◆ **EXERCISE DIRECTIONS**
Only the line containing "Where should I click to: Click the" and the lines after it, through the end of the entries, should be output exactly.

Saved entries
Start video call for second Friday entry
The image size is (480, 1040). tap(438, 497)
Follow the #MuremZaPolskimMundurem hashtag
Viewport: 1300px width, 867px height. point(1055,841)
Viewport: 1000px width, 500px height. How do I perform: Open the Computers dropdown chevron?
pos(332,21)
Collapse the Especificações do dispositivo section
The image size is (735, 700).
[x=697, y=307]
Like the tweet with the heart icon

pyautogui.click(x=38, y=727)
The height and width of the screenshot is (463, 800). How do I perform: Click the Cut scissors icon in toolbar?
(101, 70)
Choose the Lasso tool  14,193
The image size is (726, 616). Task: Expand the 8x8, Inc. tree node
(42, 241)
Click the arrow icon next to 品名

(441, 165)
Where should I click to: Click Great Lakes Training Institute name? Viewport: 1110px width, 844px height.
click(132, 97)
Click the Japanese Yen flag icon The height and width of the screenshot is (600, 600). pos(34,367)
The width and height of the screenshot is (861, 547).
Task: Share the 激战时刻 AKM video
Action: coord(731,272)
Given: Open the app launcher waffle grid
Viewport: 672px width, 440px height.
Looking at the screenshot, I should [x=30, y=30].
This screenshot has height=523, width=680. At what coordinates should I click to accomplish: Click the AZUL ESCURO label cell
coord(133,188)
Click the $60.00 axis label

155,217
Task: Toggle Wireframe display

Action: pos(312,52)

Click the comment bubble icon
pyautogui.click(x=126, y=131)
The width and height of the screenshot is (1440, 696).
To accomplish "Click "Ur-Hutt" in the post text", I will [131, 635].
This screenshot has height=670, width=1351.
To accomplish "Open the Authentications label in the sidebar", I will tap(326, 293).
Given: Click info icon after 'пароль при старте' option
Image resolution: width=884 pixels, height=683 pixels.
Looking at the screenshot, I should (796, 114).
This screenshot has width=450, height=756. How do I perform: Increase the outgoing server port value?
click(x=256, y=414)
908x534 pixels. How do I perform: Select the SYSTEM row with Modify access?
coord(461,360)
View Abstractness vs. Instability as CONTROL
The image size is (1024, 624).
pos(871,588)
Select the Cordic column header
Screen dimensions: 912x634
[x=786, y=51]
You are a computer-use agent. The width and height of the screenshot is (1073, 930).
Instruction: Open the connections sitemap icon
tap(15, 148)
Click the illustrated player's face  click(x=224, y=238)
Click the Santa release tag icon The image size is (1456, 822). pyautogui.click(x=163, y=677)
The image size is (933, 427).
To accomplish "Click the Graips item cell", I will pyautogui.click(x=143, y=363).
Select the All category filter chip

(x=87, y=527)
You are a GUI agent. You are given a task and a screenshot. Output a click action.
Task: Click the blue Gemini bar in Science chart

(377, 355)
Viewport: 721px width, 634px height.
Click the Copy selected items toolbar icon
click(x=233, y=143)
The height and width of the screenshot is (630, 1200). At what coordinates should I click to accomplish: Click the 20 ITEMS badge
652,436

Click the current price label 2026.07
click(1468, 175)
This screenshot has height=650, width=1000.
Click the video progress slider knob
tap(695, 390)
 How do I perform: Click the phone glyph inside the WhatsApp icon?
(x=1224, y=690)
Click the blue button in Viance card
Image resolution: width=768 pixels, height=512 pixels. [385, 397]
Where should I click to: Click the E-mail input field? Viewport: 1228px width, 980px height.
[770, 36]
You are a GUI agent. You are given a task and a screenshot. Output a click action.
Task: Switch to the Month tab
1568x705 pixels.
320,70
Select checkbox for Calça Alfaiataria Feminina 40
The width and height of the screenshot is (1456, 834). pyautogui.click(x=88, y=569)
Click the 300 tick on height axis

◆ **RESULT OF THIS EXERCISE**
Where should I click to: Click the E-mail input field? Viewport: 1228px width, 980px height.
[770, 36]
You are a GUI agent. You are given a task and a screenshot. Output a click action.
Task: Switch to the Month tab
1568x705 pixels.
320,70
Select checkbox for Calça Alfaiataria Feminina 40
The width and height of the screenshot is (1456, 834). pyautogui.click(x=88, y=569)
Click the 300 tick on height axis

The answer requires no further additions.